Nuestro coche avanza y comienza a verse rodeado de un decorado parecido al ambiente de  BLADE RUNNER, el gran estadio cubierto  que sirvió como refugio improvisado para las víctimas del huracán, se yergue desafiante como un gran hongo nacido entre las raíces de una maraña de autopistas y de suburbios más o menos organizados pero siempre decadentes.

 

 

Aparcamos justo al lado del barrio francés, apenas hay que pasear dos minutos para llegar a la zona antigua y más turística.

Incluso bien tempranito ya hay abiertos bares de copas y pseudo puticlubs, no tengo muy claro si eran bares con camareras ligeritas o qué… Pero parecían puticlubs 100%, no nos engañemos, yo quería entrar pero ya se encargaba mi mujer de darme un buen pescozón para que mirase hacia abajo cuando cruzábamos por delante. Si algún día vienes a Nueva Orleans y puedes entrar, me lo cuentas jajaaj.

 

Puedes encontrar muchas galerías de arte pero con precios prohibitivos, aunque también se puede encontrar alguna tontería bonita a precio normal.
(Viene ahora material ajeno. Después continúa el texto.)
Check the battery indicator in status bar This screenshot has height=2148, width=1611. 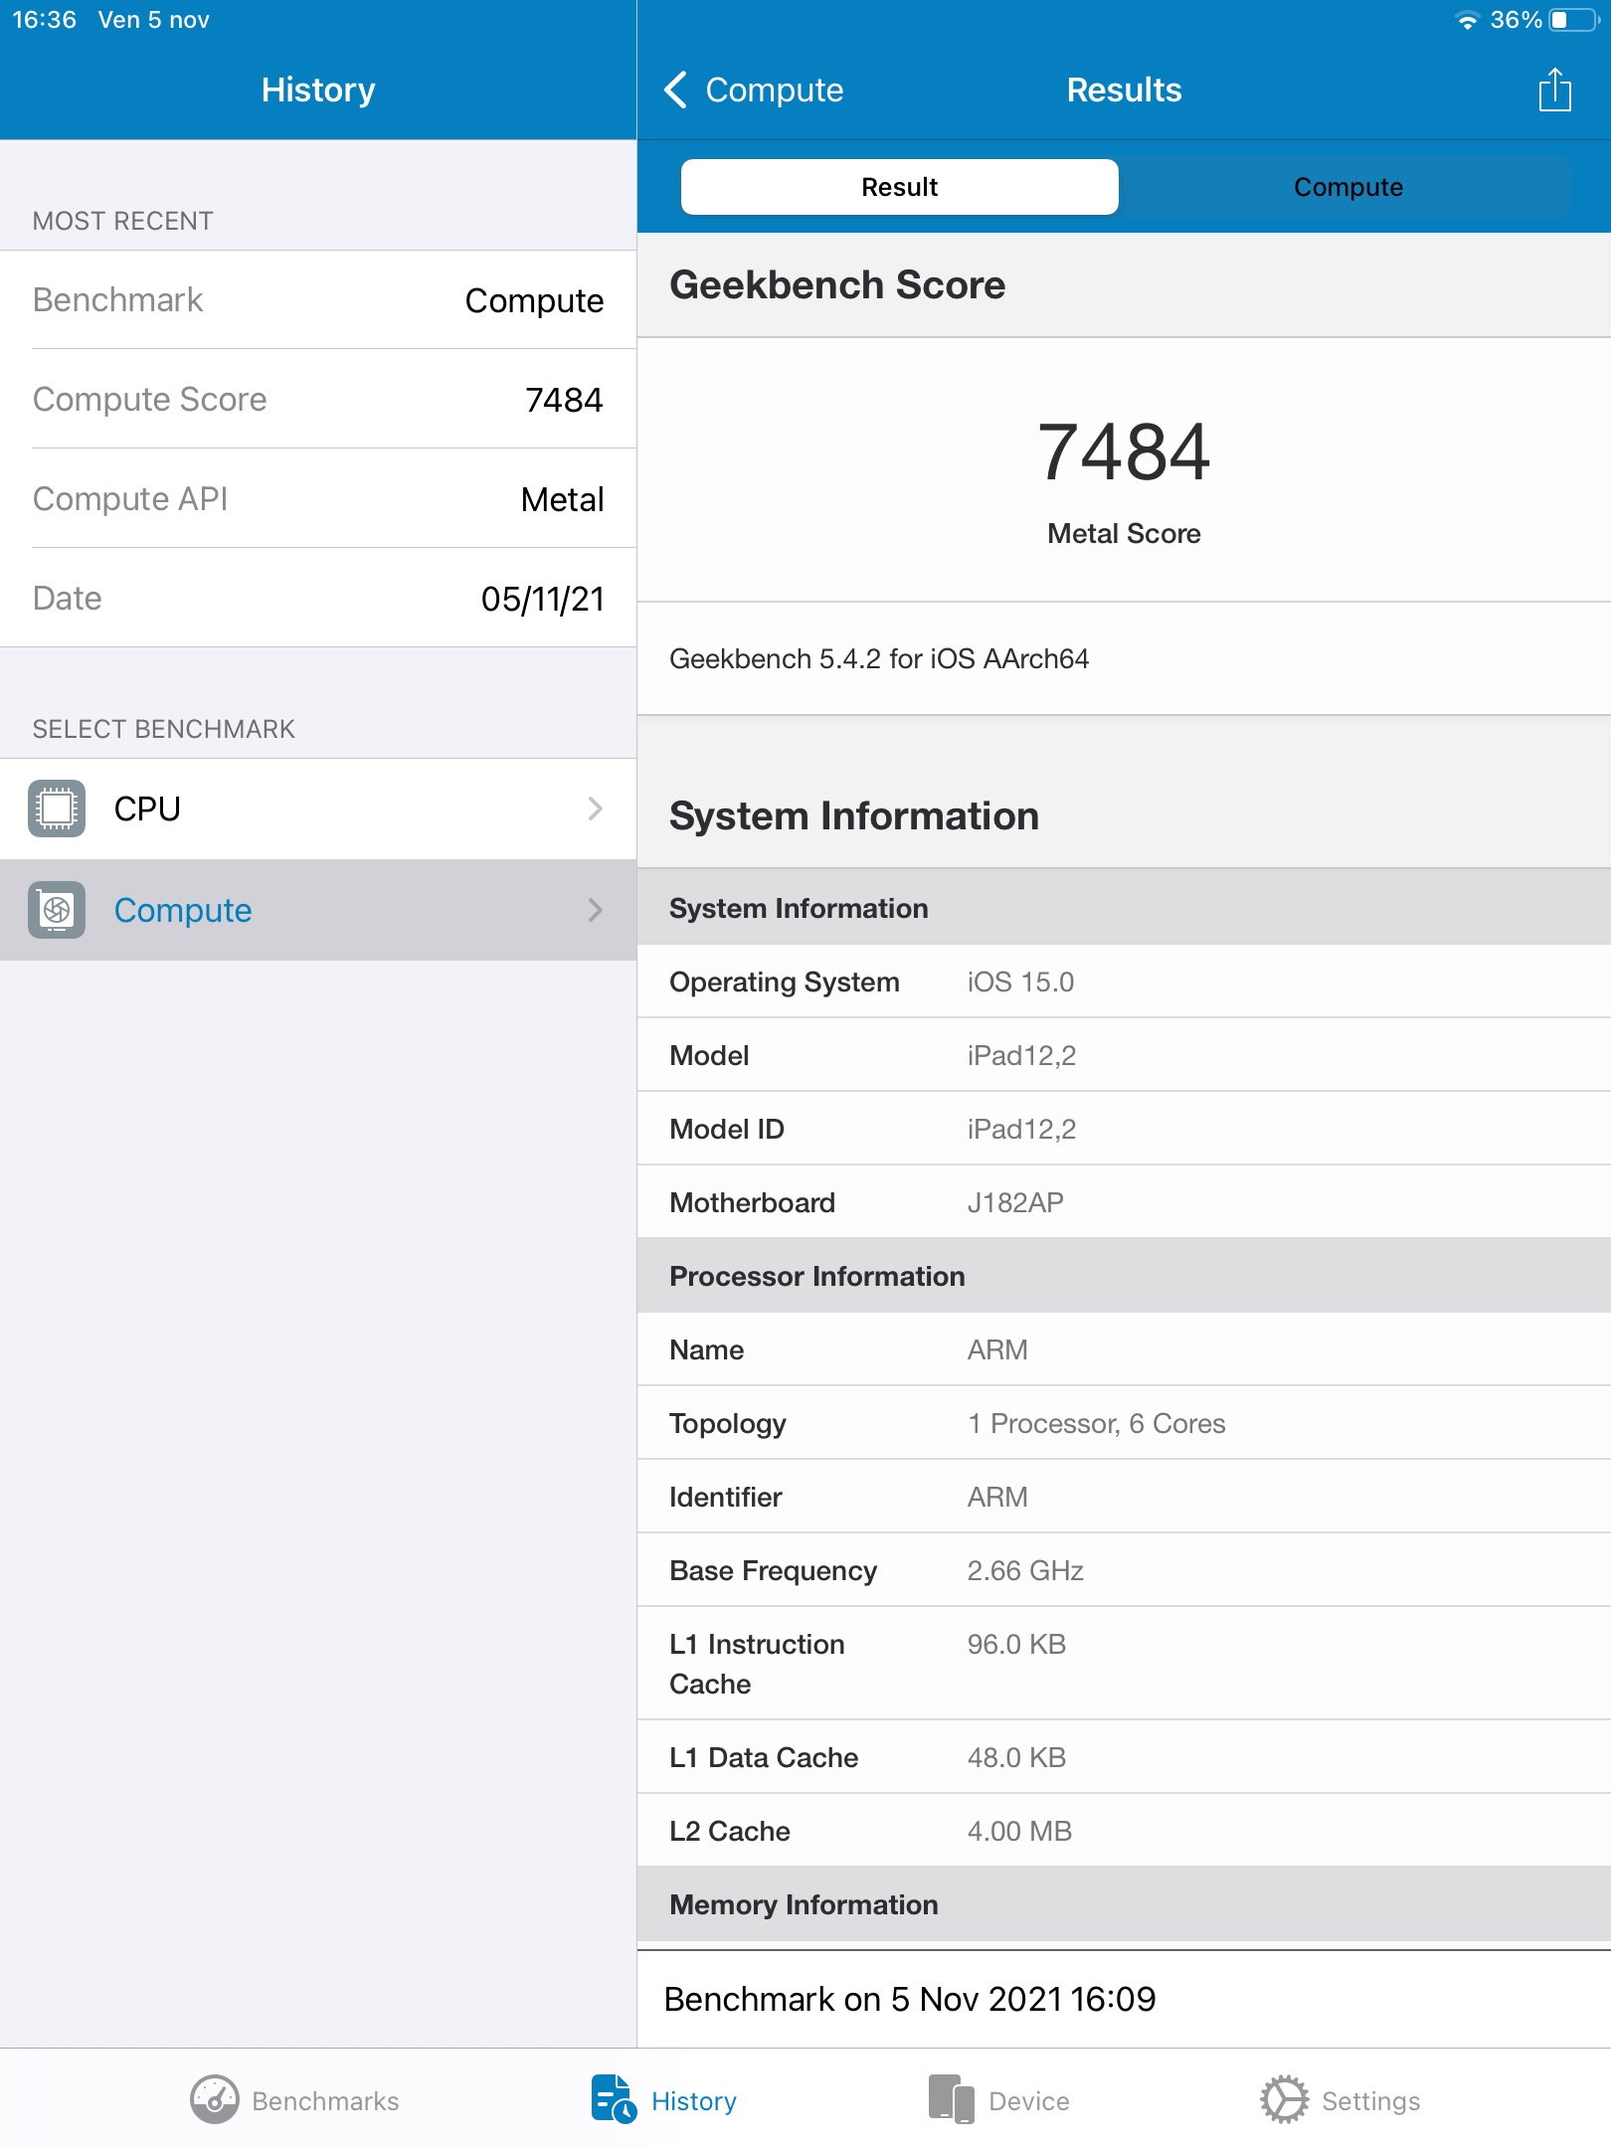point(1572,20)
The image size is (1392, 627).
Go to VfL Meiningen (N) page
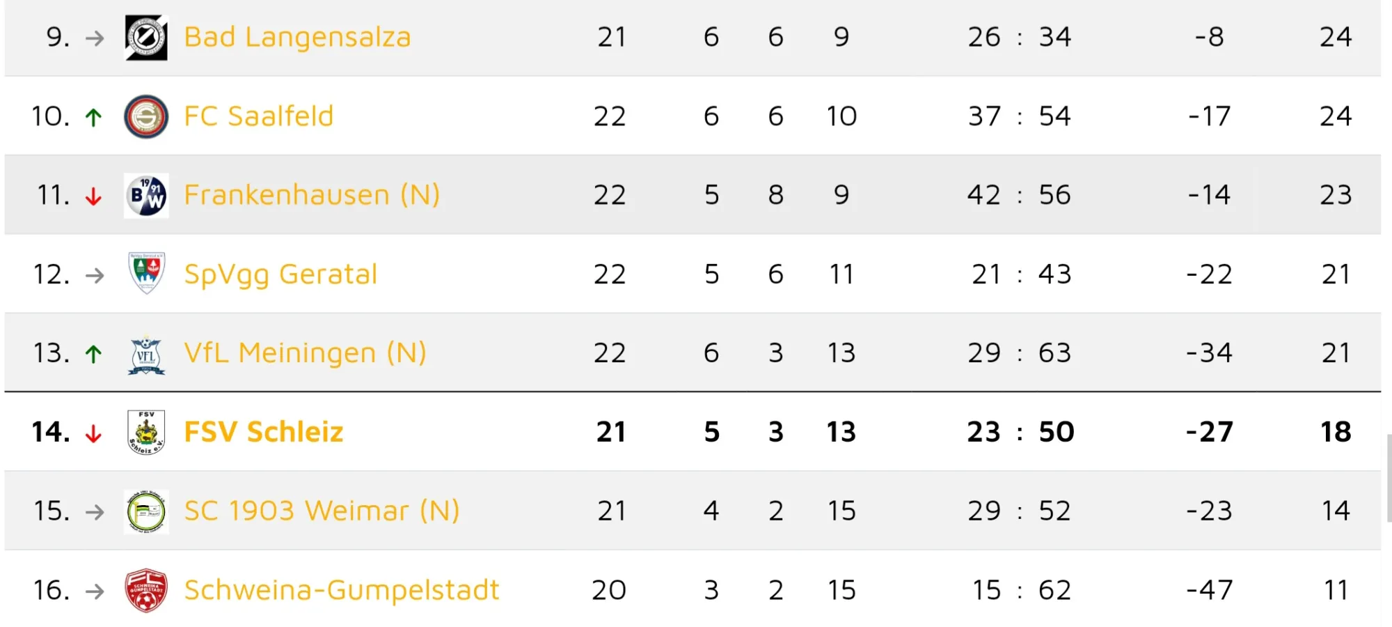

Es complicado, pero se puede conseguir con paciencia, el resto de las tiendas son para turistas y no tiene ninguna gracia en particular.

 

Desde luego desconozco las leyes del estado respecto a alcohol, pero la ciudad, o al menos este barrio parece pensado para que venir de fiesta,  para hacer despedidas de soltero, graduaciones y cosas así. Al menos, y supongo que gracias a esto,  toda la ciudad destila energía y no da el aspecto de haber sido asolada por una maldición bíblica como es el caso de otras ciudades norteamericanas, lo curioso es que nueva Orleans realmente ha sufrido esa maldición.

 

Paseamos sin rumbo entre casas coloniales disfrutando de su belleza y flipando con los personajes que nos cruzamos en nuestro camino…hay que ser siempre prudente en los juicios de valor, porque al final es uno el que puede parecer el loco Jajjajaja.

 

 

Llegamos a un paseo que se prolonga a la orilla de la inmensa desembocadura del río Mississippi,  justo allí donde atracan los barcos que hacen el recorrido del río. Barcos tradicionales, más o menos el tipo de barcos que te imaginas surcando este río, del tipo de Huckelberry Finn y Tom Sawyer y todo eso.

 

 

Nos entra muuucha hambre y nos ponemos a buscar un sitio donde se pueda comer bien, supongo que aquí no será difícil pero Ana se empeña en ir a uno que tenia una cola de gente esperando que salía del restaurante y daba la vuelta a la esquina, y es un acierto porque ya no hay nadie haciendo cola.

 

Recomendación absoluta!  Comida excelente y popular con un servicio esmerado y lo mejor….también salía en crónicas carnívoras!! jajajaajaj, nos enteramos a posteriori, ya que puse una foto en instagram y una amiga me lo dijo… En realidad no estaba segura si había salido en pesadilla en la cocina o en crónicas carnívoras. En el caso de que haya salido en el primero (que por lo bien que comimos no lo creo) se han esmerado mucho después de que los del programa los pusiesen a parir.. pero yo creo que es en el segundo programa donde tuvo que aparecer… Seguro!